今回は、完成から2世紀半以上の時を経て、明治初期にその真の力を見せつけた熊本城のすごさをお伝えします。

明治新政府軍と旧幕府軍による戊辰戦争は、新政府軍の勝利で終戦。幕府は名実ともに消滅し、日本は近代国家へと歩みはじめます。それは長く続いた身分制度の解体でもありました。これによって特権を失った武士たちは、不満を爆発させて各地で反乱を起こします。

そしてついに、明治10年(1877)、新政府と意見を違えて故郷の鹿児島県に帰っていた西郷隆盛を担ぎあげ、西南戦争がはじまりました。
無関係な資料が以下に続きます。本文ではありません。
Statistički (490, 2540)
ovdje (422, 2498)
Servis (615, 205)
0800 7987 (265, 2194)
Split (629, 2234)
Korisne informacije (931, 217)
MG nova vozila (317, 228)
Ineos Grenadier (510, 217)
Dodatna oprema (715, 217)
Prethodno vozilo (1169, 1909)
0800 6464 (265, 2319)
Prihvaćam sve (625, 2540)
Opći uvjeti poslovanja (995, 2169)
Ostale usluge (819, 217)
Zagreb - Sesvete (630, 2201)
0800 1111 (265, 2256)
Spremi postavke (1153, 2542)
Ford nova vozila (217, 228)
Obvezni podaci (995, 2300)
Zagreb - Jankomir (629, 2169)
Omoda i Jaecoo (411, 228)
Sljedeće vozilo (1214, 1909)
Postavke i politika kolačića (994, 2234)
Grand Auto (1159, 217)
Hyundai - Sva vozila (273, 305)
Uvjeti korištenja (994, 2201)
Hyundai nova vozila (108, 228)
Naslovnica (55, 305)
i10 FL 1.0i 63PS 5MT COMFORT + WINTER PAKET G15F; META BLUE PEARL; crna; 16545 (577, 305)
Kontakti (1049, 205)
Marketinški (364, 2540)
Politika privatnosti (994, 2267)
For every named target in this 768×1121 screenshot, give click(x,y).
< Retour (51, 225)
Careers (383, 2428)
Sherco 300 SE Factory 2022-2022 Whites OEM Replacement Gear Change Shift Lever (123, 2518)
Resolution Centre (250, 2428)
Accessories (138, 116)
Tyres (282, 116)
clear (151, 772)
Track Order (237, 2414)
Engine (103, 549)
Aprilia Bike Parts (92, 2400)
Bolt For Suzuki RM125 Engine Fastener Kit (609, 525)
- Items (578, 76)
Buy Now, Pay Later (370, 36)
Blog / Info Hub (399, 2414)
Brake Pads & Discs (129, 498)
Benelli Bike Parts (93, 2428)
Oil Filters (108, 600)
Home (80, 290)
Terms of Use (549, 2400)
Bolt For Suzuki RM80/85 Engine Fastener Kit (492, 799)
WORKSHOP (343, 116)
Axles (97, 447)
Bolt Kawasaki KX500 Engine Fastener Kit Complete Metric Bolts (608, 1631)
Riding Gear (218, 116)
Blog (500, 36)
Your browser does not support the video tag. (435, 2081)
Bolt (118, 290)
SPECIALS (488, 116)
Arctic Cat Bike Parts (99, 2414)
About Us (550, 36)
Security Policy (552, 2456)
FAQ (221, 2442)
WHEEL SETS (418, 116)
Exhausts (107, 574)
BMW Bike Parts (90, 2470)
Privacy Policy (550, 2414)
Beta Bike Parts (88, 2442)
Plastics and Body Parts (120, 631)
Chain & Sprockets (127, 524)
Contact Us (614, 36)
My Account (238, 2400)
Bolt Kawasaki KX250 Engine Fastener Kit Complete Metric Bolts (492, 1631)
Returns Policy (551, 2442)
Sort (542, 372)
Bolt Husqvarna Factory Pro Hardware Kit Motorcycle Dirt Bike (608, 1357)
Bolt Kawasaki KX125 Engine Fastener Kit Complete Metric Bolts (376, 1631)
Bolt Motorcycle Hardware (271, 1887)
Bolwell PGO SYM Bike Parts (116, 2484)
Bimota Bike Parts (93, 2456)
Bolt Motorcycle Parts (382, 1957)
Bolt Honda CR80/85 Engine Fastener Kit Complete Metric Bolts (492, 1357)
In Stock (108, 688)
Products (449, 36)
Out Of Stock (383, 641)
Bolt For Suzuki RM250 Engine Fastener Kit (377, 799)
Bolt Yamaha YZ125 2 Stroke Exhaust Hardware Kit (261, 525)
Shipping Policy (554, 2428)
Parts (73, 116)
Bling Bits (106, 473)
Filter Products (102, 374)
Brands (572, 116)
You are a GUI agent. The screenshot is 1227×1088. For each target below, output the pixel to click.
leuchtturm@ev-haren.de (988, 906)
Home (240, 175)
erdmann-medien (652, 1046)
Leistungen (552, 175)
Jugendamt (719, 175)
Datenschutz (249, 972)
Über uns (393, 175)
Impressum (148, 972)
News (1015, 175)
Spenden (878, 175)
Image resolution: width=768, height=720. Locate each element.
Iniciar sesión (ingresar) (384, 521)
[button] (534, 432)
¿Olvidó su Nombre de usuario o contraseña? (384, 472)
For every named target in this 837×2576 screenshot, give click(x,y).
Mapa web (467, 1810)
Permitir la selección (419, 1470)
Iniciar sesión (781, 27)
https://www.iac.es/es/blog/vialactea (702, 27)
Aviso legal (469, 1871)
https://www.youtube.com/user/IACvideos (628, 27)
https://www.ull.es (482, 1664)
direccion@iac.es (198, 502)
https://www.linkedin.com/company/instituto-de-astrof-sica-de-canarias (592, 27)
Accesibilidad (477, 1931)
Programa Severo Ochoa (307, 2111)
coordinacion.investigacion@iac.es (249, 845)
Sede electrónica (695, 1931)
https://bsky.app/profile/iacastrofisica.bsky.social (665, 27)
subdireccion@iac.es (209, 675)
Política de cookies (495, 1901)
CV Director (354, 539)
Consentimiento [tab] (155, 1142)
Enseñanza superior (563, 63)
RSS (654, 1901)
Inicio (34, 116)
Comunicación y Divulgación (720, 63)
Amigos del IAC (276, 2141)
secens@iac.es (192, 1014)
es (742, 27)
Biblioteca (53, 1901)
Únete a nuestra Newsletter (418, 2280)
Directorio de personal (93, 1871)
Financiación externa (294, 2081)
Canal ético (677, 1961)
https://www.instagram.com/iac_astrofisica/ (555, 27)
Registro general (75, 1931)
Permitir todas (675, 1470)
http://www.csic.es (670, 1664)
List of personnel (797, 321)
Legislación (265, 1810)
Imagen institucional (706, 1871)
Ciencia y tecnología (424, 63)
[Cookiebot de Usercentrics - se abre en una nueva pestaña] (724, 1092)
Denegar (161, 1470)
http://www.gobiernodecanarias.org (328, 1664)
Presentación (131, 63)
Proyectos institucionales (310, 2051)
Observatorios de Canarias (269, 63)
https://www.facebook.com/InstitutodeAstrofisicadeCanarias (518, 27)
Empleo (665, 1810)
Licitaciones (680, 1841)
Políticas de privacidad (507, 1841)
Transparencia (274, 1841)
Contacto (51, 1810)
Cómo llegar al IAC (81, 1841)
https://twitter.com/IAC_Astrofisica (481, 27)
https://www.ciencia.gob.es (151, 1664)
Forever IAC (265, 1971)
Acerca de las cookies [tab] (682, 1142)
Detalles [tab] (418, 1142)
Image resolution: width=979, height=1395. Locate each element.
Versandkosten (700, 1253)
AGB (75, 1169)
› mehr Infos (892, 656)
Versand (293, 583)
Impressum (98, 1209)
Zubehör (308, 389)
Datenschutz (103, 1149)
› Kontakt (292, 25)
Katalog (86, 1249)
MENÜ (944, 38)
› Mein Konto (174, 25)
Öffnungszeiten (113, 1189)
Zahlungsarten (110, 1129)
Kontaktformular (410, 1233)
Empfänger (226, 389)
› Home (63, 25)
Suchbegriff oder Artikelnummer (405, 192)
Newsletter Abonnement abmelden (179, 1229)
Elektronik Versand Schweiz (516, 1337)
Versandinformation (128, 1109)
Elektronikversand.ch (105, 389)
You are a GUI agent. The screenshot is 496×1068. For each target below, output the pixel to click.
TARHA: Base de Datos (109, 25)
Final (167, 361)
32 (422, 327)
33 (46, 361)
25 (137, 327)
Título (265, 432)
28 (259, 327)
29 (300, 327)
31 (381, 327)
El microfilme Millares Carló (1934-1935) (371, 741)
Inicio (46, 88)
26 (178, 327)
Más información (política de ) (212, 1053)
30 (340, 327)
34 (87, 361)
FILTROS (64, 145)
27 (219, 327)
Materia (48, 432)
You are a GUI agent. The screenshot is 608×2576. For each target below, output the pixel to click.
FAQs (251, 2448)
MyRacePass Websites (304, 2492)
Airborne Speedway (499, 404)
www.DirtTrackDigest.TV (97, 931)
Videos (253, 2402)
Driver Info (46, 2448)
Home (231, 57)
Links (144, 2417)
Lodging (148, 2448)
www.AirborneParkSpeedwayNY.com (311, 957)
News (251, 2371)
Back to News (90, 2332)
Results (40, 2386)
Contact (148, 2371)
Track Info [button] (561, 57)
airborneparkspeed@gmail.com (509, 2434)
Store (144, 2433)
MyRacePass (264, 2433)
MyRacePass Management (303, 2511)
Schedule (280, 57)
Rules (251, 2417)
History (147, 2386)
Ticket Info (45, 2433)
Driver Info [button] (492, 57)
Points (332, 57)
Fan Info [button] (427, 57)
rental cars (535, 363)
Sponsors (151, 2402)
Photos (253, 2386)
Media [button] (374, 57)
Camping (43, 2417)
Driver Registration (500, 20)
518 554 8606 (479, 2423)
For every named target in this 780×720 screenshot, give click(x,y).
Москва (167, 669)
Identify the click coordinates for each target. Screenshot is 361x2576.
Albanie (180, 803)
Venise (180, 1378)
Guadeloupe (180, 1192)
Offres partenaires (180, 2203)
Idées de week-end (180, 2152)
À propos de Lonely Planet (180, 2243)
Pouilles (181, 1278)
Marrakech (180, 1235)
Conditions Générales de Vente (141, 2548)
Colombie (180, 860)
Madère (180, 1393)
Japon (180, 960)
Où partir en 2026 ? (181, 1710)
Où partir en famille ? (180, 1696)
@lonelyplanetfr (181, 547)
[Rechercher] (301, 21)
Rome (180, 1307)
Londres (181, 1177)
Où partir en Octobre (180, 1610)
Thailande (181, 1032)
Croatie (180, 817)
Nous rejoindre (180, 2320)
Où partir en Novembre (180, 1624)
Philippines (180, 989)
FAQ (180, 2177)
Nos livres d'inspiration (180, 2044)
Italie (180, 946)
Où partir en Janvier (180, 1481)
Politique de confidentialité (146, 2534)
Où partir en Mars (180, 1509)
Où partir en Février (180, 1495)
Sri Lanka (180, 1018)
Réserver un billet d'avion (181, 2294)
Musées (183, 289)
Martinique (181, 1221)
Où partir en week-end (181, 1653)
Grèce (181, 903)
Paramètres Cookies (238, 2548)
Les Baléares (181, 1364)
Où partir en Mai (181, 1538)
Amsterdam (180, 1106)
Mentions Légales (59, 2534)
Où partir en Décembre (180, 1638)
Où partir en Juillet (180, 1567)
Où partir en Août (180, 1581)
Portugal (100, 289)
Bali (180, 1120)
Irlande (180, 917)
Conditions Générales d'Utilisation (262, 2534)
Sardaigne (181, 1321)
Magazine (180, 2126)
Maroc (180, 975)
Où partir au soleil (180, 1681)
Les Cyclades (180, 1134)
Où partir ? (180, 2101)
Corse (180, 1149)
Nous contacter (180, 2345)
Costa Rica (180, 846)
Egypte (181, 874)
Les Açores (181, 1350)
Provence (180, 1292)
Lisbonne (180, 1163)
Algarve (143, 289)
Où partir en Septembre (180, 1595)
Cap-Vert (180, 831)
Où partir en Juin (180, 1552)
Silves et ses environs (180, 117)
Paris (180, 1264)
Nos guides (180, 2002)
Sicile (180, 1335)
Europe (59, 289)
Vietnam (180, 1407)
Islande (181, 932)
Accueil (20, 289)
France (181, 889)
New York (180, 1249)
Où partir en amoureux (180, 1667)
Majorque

隆盛が率いる軍勢は、緒戦の相手を新政府軍が守る熊本城に定めて進軍します。

築城名手がすべてを注ぎ込んだ粋の城
日本が幕末の動乱期を迎えた19世紀後半は、世界でも大きな戦争が起きていました。フランス・イギリス連合とロシアが敵対して争ったヨーロッパのクリミア戦争、アメリカの内戦である南北戦争などです。

そして、これらの戦争を通じて開発改良されたライフル銃や大砲などの最新兵器は、外国人商人によって日本にももたらされました。

こうして武器の攻撃力は上がりましたが、その攻撃を受ける城の防御力はあまり変わりませんでした。幕府が新しい城の建設を厳しく制限していたからです。